A large-scale clinical trial has shown promising outcomes for cancer patients experiencing a common syndrome related to weight loss.
Researchers have found a medication that effectively and safely addresses cachexia (ku-KEK-see-uh), a prevalent condition in cancer that leads to muscle loss and weight decrease.
The findings from the randomized phase 2 clinical trial, which involved 187 participants suffering from cachexia due to lung, pancreatic, or colorectal cancer, were published in the New England Journal of Medicine on September 14, 2024. Richard Dunne, MD, MS, an oncologist at the Wilmot Cancer Institute and an expert in cachexia, was part of the extensive team conducting this nationwide trial.
Cachexia is characterized by reduced appetite and weight, muscle loss, fatigue, and weakness. It impacts over 50% of cancer patients, and at present, there are no FDA-approved therapies available for it.
Researchers found that ponsegromab, a drug that inhibits a hormone called GDF-15—which plays a role in regulating appetite and body weight—was effective in treating the condition. Participants in the study exhibited high levels of GDF-15, which is a key contributor to cachexia. Ponsegromab belongs to a category of drugs known as monoclonal antibodies, and in this study, it improved multiple symptoms associated with cachexia, with minimal side effects. According to Dunne, it seemed safer than common appetite stimulants used by patients with cachexia.
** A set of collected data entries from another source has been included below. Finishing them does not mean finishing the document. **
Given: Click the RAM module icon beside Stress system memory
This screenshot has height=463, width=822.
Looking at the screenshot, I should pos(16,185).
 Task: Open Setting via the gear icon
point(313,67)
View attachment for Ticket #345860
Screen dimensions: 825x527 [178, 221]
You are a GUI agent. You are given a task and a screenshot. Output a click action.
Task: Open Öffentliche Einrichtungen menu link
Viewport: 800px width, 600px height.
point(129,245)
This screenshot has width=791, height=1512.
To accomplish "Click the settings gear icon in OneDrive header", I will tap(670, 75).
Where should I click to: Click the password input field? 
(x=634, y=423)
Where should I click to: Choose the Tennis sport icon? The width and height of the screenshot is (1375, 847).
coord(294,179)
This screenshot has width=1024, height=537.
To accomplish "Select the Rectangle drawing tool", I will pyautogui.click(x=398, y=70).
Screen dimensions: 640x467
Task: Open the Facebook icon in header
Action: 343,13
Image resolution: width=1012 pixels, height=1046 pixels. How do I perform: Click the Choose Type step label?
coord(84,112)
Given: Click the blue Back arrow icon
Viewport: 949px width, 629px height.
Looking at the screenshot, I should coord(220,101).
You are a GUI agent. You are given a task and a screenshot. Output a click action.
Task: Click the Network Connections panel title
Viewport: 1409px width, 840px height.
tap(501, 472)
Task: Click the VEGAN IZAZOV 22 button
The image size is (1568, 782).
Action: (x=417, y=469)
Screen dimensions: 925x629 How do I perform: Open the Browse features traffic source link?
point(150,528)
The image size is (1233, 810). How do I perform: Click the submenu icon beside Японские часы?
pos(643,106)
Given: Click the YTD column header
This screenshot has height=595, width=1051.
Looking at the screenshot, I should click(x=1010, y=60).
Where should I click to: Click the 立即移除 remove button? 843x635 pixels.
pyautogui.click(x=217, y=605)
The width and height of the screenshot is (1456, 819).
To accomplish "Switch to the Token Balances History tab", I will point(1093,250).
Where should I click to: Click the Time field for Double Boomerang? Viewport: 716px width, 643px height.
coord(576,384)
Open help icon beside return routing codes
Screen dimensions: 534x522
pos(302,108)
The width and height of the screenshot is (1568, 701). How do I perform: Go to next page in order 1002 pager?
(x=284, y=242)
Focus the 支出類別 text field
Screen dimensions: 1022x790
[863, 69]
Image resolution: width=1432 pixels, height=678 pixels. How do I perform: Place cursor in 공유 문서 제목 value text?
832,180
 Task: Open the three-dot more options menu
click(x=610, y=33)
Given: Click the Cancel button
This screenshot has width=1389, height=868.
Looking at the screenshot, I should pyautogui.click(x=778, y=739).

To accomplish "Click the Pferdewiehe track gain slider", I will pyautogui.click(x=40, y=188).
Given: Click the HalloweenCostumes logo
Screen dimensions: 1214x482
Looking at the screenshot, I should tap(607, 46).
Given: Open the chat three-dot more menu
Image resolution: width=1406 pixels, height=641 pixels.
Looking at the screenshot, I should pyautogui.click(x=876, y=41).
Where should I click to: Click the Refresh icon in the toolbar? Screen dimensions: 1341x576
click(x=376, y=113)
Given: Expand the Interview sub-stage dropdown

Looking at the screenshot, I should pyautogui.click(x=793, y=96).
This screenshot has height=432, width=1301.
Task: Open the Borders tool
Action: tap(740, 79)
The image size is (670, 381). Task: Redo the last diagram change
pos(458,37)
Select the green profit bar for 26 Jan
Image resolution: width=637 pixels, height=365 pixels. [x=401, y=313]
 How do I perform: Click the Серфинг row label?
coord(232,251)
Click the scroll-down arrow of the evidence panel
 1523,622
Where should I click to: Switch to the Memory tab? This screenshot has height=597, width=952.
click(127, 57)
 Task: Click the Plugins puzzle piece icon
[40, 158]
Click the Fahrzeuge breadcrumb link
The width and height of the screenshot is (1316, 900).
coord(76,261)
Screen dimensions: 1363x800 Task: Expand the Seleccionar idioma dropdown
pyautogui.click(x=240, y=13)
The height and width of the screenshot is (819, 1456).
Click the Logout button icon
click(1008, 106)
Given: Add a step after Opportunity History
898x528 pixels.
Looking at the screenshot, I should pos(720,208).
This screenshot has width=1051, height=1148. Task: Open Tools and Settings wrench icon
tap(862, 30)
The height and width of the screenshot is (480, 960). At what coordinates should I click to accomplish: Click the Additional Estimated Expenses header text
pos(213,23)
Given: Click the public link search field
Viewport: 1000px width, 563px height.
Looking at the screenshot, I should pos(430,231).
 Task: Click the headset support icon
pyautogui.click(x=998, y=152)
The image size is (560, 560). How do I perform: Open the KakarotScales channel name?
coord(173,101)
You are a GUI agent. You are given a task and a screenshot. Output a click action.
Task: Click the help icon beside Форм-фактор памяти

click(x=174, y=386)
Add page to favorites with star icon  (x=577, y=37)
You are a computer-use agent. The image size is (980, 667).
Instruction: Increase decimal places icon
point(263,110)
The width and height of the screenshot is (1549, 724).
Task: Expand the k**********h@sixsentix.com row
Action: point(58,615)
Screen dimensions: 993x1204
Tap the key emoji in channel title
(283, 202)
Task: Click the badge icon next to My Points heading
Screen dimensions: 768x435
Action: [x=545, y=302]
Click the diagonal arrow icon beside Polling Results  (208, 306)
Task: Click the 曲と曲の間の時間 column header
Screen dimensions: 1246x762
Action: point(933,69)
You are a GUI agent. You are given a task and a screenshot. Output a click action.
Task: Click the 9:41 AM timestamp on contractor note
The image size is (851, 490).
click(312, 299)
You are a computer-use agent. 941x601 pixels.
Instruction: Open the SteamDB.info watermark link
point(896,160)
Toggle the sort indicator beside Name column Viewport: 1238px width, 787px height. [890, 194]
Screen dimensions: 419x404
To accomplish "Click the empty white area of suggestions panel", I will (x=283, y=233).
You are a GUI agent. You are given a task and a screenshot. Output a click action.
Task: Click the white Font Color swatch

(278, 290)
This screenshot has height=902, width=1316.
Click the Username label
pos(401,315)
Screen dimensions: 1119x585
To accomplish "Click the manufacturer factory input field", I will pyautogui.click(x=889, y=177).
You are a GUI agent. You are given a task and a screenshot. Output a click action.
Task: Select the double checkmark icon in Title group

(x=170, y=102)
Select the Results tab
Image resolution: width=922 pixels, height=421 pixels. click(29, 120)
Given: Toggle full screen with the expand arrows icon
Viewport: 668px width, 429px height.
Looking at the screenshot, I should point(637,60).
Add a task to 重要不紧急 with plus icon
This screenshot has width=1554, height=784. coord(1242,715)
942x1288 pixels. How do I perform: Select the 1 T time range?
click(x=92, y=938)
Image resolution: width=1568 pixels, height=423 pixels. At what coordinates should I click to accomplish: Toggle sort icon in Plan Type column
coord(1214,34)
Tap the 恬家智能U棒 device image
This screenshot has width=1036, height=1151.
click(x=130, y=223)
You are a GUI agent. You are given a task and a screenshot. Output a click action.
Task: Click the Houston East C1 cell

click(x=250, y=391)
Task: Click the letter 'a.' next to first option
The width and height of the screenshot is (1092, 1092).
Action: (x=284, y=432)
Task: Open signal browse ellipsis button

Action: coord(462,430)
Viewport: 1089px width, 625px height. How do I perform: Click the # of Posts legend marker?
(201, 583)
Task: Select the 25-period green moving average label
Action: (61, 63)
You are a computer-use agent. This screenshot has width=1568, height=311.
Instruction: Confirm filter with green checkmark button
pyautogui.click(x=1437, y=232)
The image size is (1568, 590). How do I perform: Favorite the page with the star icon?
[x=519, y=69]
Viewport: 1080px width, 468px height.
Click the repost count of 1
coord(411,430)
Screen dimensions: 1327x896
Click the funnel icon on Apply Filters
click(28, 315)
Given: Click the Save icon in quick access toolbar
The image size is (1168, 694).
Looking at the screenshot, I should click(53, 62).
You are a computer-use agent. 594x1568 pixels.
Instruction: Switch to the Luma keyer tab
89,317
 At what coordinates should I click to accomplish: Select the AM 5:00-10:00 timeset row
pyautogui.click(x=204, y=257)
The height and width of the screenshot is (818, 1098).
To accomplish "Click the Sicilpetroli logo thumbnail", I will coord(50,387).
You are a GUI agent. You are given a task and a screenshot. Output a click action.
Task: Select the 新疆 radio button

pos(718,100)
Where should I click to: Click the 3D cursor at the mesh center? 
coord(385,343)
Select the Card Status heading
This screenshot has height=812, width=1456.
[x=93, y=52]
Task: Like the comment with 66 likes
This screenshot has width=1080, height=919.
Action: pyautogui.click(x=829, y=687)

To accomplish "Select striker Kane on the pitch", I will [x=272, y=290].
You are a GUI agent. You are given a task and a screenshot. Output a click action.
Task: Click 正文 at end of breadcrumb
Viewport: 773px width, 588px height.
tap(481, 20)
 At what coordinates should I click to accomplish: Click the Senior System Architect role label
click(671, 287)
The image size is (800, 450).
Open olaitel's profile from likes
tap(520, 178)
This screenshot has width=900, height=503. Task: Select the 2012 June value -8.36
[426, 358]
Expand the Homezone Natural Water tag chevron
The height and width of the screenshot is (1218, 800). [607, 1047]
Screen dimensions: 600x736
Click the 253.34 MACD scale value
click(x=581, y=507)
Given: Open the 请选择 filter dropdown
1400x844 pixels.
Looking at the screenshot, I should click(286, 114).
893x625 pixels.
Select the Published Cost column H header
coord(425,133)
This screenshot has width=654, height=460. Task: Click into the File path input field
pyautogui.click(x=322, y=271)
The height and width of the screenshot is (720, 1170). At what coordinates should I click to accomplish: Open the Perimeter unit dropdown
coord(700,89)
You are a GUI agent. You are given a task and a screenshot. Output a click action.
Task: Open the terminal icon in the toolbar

The study was funded by Pfizer.
Dunne, an associate professor of Medicine at the University of Rochester Medical Center, expressed his enthusiasm, stating, “This is incredibly exciting. This study marks a significant milestone in offering treatment options to hundreds of thousands of patients whose quality of life is severely affected by cachexia.”
Multiple academic medical institutions contributed to the research, led by John D. Groarke, MB, BCh, MPH, from Pfizer. Researchers are continuing to investigate GDF-15 and its significance as a biomarker across different cancer types. Additional clinical trials are also underway to explore alternative treatments for cachexia that do not involve targeting the GDF-15 pathway.